My 1st post - hope I'm in the right place ... I always buy the 6.8 oz. containers of flakes (Wardley's), trouble is by the time 3/4 of the food is gone, there's no big flakes left, and I hate putting what looks like powder in my tank, I'm sure most of it goes uneaten. So I have several full 6.8 oz. containers of flake powder, and I'm looking for a way to make it into useable big flakes again. I tried mixing some with a small amount of water to make a paste which I rolled out onto wax paper. Once it dried, it was a solid piece, but not "flakey", not useable. Has anybody had any luck recycling fish flakes? Is it even worth it nutrition-wise? I hate to throw it out, this stuff is expensive.


----------



## smellsfishy1 (May 29, 2008)

I suggest using a different food.
Actually, switch food form as well, I think pellets would be a good way to go.
If you have any fry you could feed tje powder flake to them.
If not, you could do a home made food and just add the flakes into the mix.


----------



## moneygetter1 (Jan 8, 2006)

8) Haven't used flakes in years but when I did I found 3 things. First, the smaller containers seem to have more useable whole pieces towards the end. Second, I never 'shake' the container. Gently poor a portion in hand & then distribute to the fish. If you pour too much, replace in container. Third, Tropical Crisps flakes (I think by Tetra but not sure) were a bit sturdier than some of the others. As for the 'recycling', I guess if you've already gone through the effort of making a solid piece, you can break it into useable bits or flakes but as to the nutritional value, I doubt if it will be as potent as the 'original'. "T"


----------



## JALOOS (Sep 6, 2008)

moneygetter1 said:


> Tropical Crisps flakes (I think by Tetra but not sure) were a bit sturdier than some of the others.

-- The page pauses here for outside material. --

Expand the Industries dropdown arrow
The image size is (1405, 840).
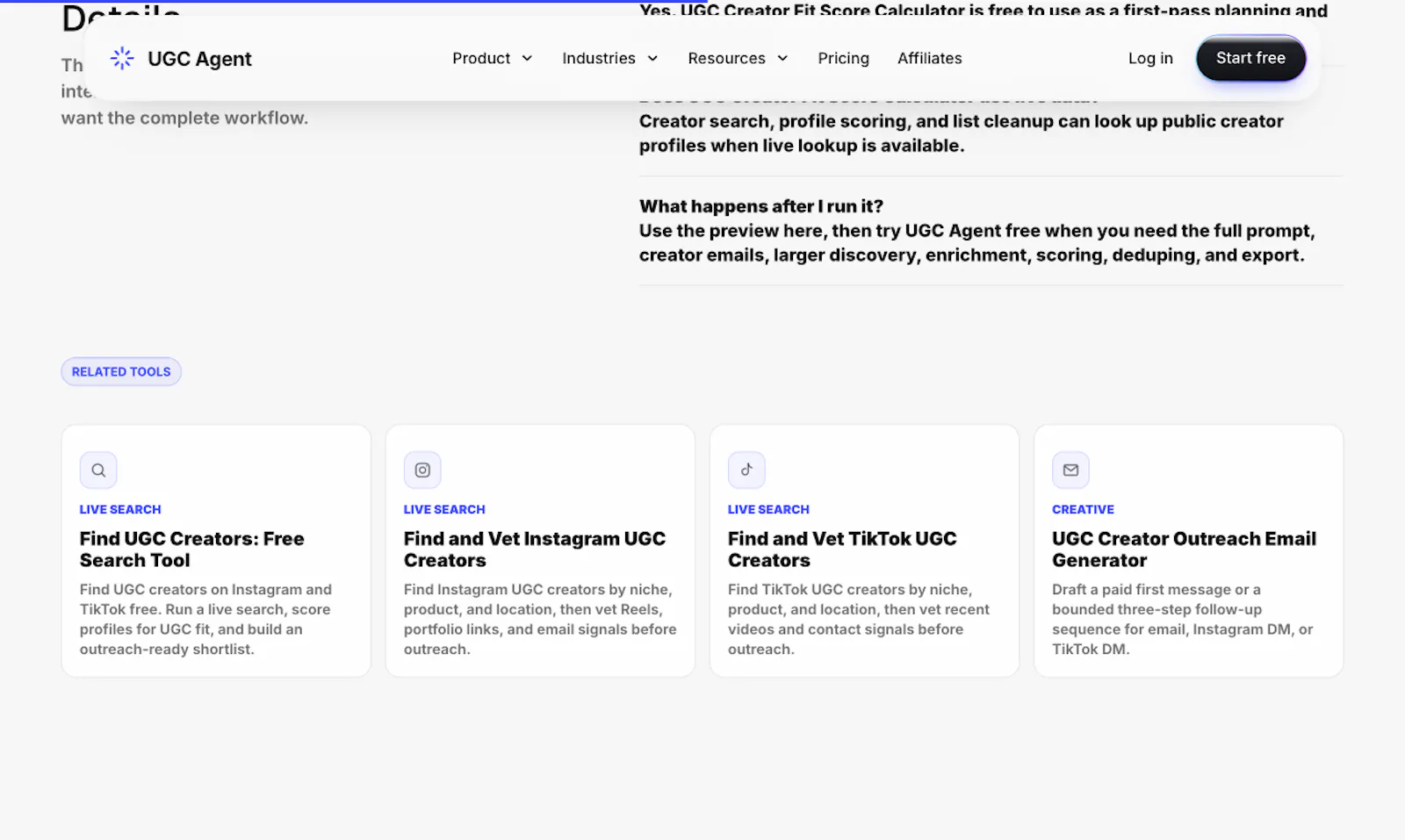(652, 58)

Definatly I use the crisps all the time. They are uniform in shape and don't powder up like regular flake. They are useable right down to the bottom of a huge can. They are made by Tetra and come in such varieties as TetraMin, TetraPro, Tetra Cichlid, Tetra Color and even some for gold fish. I have a community tank and for me the pellets dont drop fast enough b4 they hit the overflow and not everything in there will eat the pellets anyway. I just add the crisps to the outlet of a HOB filter and they immediatly start to drop and mix in the area saving my overflow from eating it all.

I would definatly recomend them as a very viable and more efficient way of feeding flake. They work very well in auto feeders too.


----------



## BenHugs (Jan 13, 2007)

Put the flake powder in a plastic bag add some chicken and shake the bag. Fully cook the chicken and enjoy :?


----------



## BRANT13 (Feb 18, 2009)

BenHugs said:


> Put the flake powder in a plastic bag add some chicken and shake the bag. Fully cook the chicken and enjoy :?


 :lol: :lol:


----------



## stunr55 (Mar 30, 2009)

Thanx for the suggestions, I'll try the Tetra crisps today and dump my leftovers. They're not good for chicken, makes it taste like fish. :fish:


----------



## tankhead (Aug 8, 2008)

Even using the small container of flakes, it helps to save an old container so you can split the contents when you open it. This way the 2nd half is not too beat up when you need it.


----------



## stunr55 (Mar 30, 2009)

tankhead said:


> Even using the small container of flakes, it helps to save an old container so you can split the contents when you open it. This way the 2nd half is not too beat up when you need it.


Excellent idea!!!!! Why didn't I think of that?????


----------